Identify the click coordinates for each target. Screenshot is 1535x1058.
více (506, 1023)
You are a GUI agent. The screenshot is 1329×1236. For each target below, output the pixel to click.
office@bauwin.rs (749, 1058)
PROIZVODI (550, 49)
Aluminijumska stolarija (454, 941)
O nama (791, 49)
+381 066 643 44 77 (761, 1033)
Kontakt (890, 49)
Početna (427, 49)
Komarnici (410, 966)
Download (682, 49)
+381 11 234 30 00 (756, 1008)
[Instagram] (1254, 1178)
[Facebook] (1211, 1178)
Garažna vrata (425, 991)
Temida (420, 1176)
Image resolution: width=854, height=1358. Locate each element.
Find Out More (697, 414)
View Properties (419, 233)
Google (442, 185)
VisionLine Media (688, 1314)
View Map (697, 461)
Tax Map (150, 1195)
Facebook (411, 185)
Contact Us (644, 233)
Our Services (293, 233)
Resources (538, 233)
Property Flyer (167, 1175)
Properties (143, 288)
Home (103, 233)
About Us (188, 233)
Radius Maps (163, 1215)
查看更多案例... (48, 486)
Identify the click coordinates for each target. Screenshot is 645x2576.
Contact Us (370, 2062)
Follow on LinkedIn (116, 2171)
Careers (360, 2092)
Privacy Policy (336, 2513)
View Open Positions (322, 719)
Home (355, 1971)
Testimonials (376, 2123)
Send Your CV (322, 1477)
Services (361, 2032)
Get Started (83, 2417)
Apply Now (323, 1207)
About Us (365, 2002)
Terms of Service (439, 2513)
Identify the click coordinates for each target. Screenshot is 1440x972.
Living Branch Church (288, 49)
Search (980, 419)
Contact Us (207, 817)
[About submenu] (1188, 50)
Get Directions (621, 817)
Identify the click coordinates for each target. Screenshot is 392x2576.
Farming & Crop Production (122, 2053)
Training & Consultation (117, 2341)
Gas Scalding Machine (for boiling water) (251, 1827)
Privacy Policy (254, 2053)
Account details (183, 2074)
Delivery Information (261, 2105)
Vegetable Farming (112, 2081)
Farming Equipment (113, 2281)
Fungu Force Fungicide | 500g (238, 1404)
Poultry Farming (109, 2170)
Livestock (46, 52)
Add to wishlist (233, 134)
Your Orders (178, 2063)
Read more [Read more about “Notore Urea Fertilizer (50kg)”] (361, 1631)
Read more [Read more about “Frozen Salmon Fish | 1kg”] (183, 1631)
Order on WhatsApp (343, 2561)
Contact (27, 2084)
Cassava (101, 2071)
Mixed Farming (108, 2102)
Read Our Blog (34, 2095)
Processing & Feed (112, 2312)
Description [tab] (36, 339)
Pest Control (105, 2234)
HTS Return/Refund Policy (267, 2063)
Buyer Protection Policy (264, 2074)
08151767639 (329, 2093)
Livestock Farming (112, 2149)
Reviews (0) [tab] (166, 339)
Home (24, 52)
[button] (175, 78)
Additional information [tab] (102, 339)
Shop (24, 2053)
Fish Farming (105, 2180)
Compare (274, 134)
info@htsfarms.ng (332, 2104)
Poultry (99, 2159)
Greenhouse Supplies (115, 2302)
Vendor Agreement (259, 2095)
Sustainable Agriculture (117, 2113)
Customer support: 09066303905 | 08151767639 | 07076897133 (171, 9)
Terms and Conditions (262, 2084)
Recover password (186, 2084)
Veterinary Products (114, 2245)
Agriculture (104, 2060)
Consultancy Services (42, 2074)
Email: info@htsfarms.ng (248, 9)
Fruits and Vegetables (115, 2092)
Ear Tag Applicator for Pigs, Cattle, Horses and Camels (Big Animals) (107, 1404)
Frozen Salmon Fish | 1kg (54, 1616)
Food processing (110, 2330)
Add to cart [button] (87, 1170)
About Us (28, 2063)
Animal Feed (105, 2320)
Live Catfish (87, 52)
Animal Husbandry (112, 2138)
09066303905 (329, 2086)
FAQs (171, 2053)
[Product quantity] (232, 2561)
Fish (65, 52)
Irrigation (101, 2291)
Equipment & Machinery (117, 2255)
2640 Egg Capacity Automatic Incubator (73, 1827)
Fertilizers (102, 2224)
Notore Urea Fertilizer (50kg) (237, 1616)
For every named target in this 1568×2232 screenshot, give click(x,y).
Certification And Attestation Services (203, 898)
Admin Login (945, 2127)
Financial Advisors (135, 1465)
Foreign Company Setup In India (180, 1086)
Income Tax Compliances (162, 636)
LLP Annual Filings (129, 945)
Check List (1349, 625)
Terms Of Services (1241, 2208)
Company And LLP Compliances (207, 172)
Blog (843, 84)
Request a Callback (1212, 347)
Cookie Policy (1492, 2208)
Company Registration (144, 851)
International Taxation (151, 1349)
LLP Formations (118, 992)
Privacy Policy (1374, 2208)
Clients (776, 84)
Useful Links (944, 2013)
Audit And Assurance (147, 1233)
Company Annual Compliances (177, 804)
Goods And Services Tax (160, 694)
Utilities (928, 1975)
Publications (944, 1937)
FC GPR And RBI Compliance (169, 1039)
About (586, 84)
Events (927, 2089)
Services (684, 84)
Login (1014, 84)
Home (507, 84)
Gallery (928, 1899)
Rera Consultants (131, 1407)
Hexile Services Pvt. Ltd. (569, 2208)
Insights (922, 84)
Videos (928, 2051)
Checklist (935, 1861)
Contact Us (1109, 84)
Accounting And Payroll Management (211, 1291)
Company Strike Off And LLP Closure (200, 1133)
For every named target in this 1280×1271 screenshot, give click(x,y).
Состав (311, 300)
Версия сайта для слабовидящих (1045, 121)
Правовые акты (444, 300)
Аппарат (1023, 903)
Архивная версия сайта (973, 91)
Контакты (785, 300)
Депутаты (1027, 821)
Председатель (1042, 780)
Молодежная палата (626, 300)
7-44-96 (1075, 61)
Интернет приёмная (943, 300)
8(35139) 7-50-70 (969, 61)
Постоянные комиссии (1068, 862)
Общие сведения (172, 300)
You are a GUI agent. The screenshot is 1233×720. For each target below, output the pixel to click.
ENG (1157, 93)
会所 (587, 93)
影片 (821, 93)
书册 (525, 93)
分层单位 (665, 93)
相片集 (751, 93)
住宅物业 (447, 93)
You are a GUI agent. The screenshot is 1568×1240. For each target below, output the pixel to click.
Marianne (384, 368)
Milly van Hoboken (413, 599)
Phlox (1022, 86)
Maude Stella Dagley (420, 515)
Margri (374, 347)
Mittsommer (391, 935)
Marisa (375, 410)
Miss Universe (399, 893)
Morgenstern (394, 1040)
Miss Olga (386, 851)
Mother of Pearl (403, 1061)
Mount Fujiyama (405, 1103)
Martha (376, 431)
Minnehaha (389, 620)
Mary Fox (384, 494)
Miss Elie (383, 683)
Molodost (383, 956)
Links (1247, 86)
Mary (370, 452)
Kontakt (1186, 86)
------------------------
Required work
Identify and copy every line in the records that contains the string "Privacy". Case counts.

The output
Privacy Policy (336, 2513)
Privacy Policy (254, 2053)
Privacy Policy (1374, 2208)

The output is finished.